**Dataset extract:**

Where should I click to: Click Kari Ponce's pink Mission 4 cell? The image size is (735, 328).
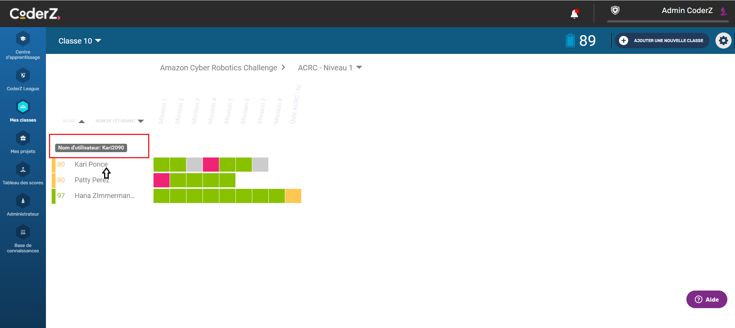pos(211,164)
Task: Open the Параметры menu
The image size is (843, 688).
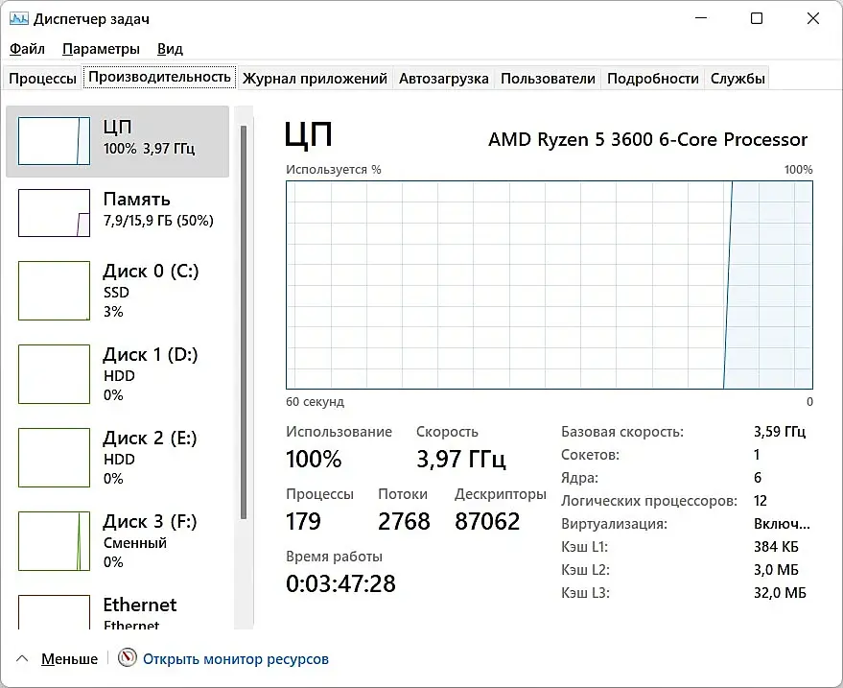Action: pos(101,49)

**Task statement:**
Each line of the material above should be set down exactly, with no pictures.

**Answer to the problem:**
Where should I click to: Click Kari Ponce's pink Mission 4 cell? The image size is (735, 328).
pos(211,164)
Task: Open the Параметры menu
The image size is (843, 688).
Action: pos(101,49)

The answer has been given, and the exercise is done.